Stratfor vuol dire Jeremy Hammond, comunista anarchico di Chicago molto attivo politicamente. Giovane generoso, che ha deciso di nutrirsi del solo cibo scartato da altri (freeganist, si dice), ha precedenti penali per aver rubato 5.000 numeri di carte di credito da un sito pro-guerra (secondo le accuse ha messo così in tasca 700.000 dollari), utilizzandole (a suo dire) per donazioni ad associazioni di sinistra, che in effetti non hanno mai visto un centesimo da lui, per aver hackerato un sito di suprematisti bianchi e per possesso di marijuana.
Ad occhio e croce, eccezion fatta per il furto, un persona molto più bella dei migliori tra i politici. Un temperamento generoso, ma poco incline alla riflessione sulle conseguenze delle sue azioni. Illuminanti le parole di sua madre: “Ha un quoziente intellettivo di 168, ma non ha cervello; è un genio senza sale in zucca”. Quando Hammond si mette in contatto con Sabu per informarlo di aver trovato la chiave per violare i sistemi della Stratfor, questi (che è controllato dalla FBI) lo incoraggia e addirittura gli offre la disponibilità di un server dove archiviare il suo futuro bottino digitale. Si sa poi com’è andata a finire: Anonymous ha completato l’operazione Stratfor, mettendo le mani su cinque milioni di e-mail riservate e saccheggiando 60.000 numeri di carta di credito (si scoprirà in seguito che alla Stratfor non si sono dati la pena di criptarli).
Mentre accadeva tutto ciò, la FBI stava a guardare. Perché? Si potrebbe dire che, per avere in mano delle accuse valide, i federali volevano lasciare che il crimine fosse effettivamente perpetrato. Ma forse è più probabile che la FBI abbia pilotato l’intera operazione Stratfor, soprattutto la fase 2, ovvero la cessione del materiale ad Assange, al fine di creare un appiglio giuridico per ottenere l’estradizione del fondatore di Wikileaks negli Stati Uniti.

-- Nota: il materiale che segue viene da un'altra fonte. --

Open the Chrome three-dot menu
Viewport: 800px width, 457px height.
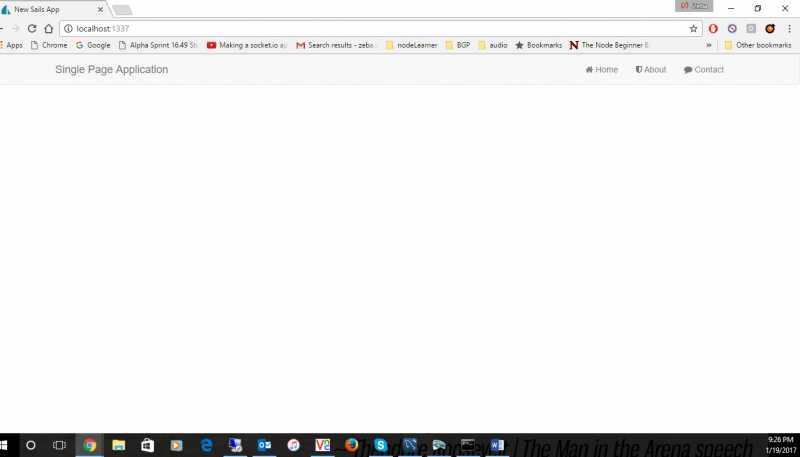[788, 29]
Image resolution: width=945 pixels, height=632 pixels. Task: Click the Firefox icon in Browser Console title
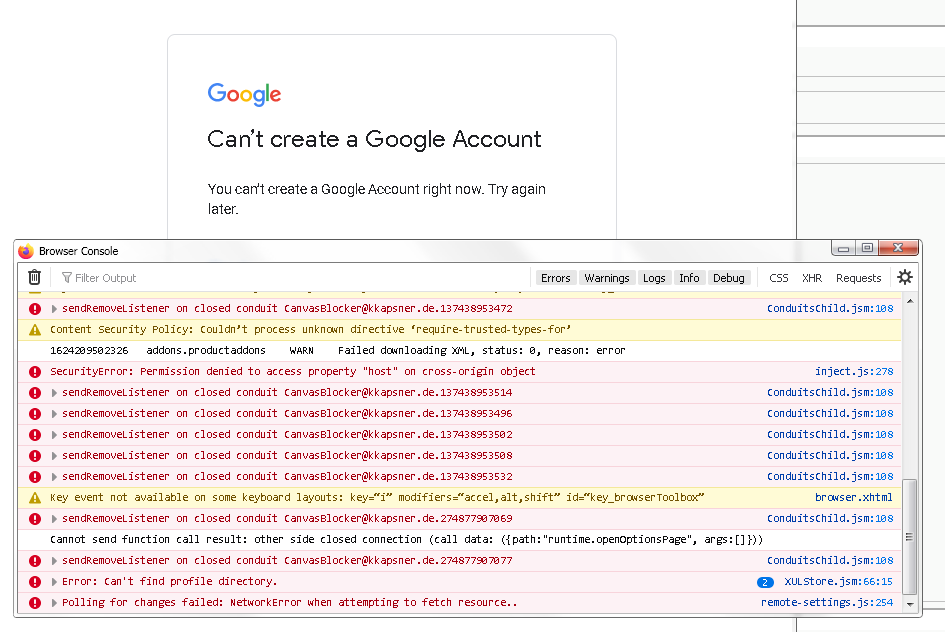point(25,251)
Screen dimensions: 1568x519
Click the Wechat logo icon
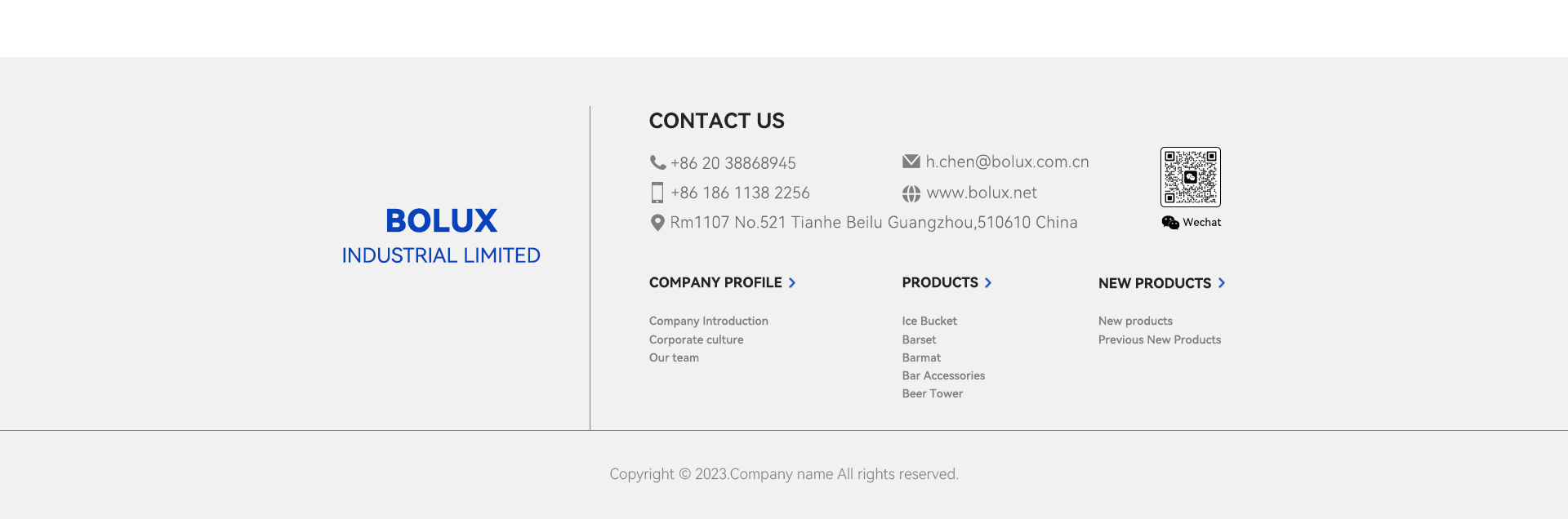[1170, 223]
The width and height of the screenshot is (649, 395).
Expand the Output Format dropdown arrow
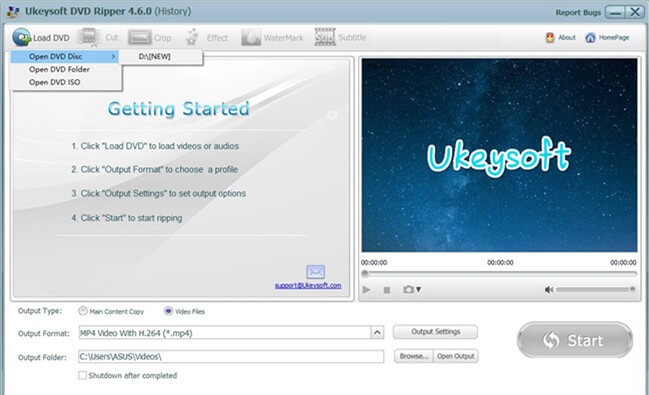(x=377, y=332)
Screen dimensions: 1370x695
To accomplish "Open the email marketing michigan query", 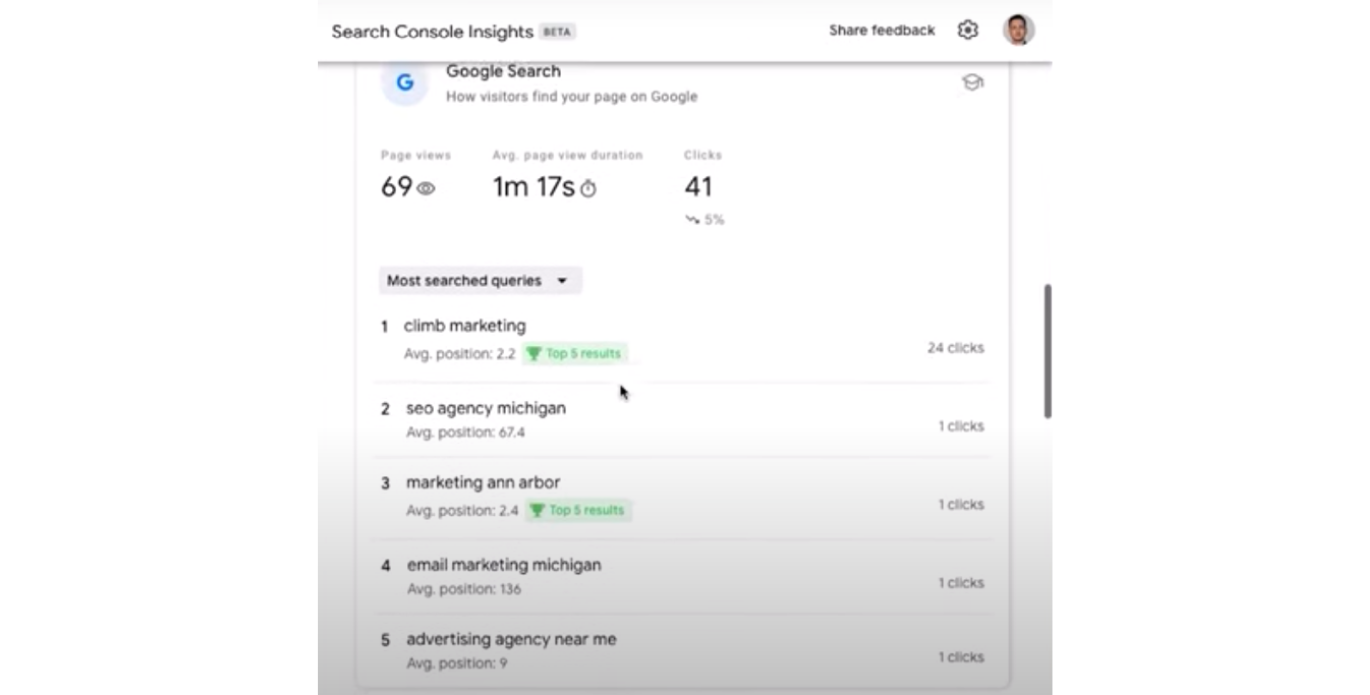I will coord(504,565).
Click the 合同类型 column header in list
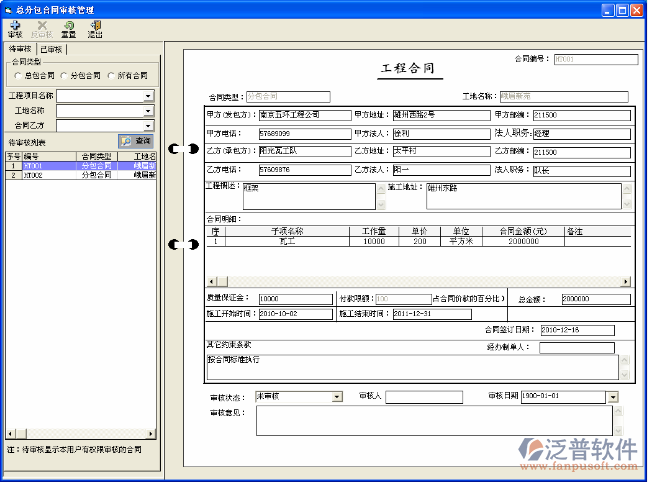 95,157
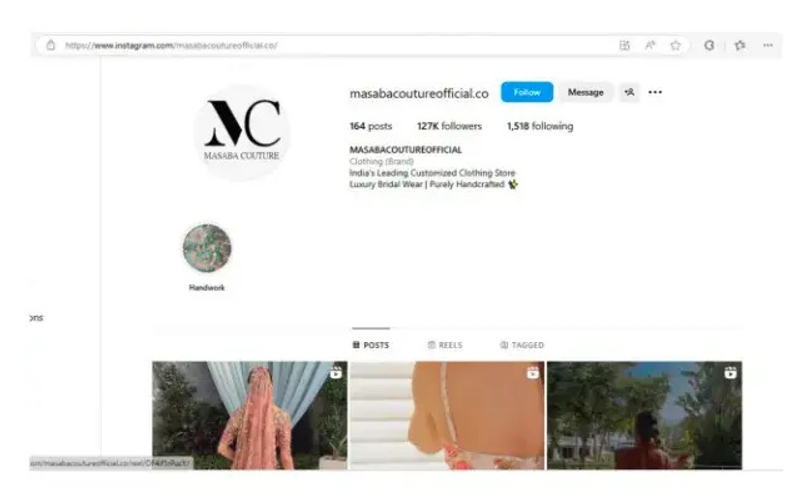Select the Posts tab

(x=371, y=345)
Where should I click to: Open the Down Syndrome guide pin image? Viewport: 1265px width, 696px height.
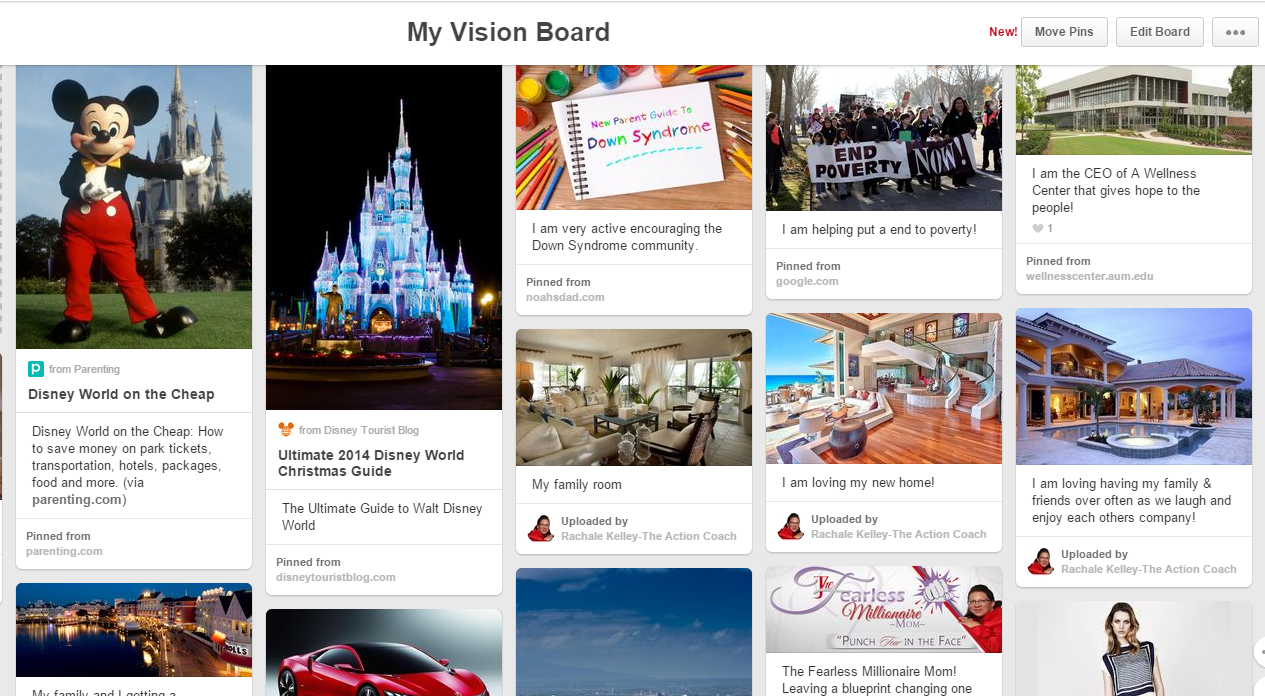[634, 138]
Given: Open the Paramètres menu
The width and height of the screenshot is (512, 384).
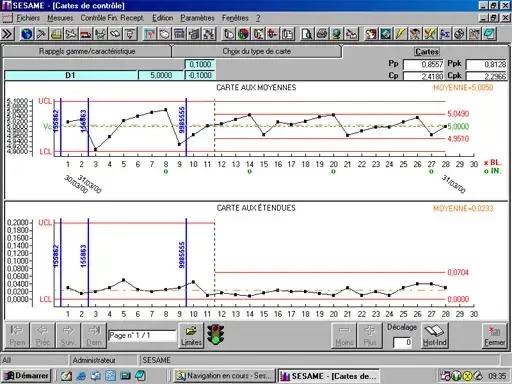Looking at the screenshot, I should coord(197,18).
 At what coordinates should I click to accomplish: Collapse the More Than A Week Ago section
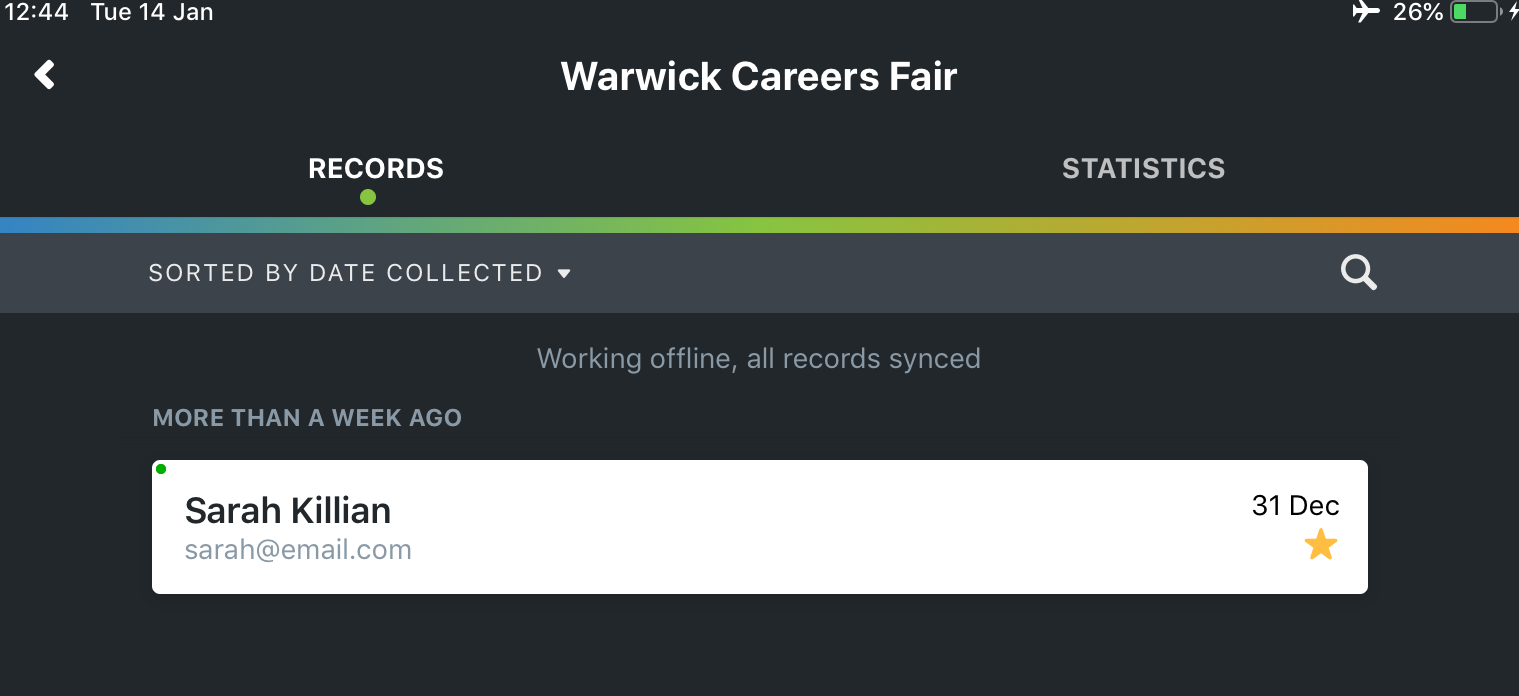(x=307, y=418)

Ironicamente, proprio tra le carte della Stratfor è saltata fuori una mail secondo cui il Dipartimento di Stato avrebbe già bello e pronto un “caso giudiziario” per ottenere l’arresto di Assange negli USA.
In ogni caso, l’arresto di Sabu ha condotto all’arresto di altre cinque figure apicali del movimento anarchico, tra cui lo stesso Hammond. Resta il sospetto che un personaggio come Sabu non sia, sin dall’inizio, altro che un figurante, che con i suoi 50.000 contatti su Twitter poteva fungere da calamita per tutti i personaggi sospetti e potenzialmente dediti ad attività cospirative (leggi di resistenza a un sistema iniquo). Per quanto riguarda Hammond, non è escluso che si possa provare in tribunale che egli sia stato vittima di un “entrapment”, ovvero che si sia reso responsabile dei crimini che ora gli vengono contestati proprio su istigazione di chi ora lo accusa.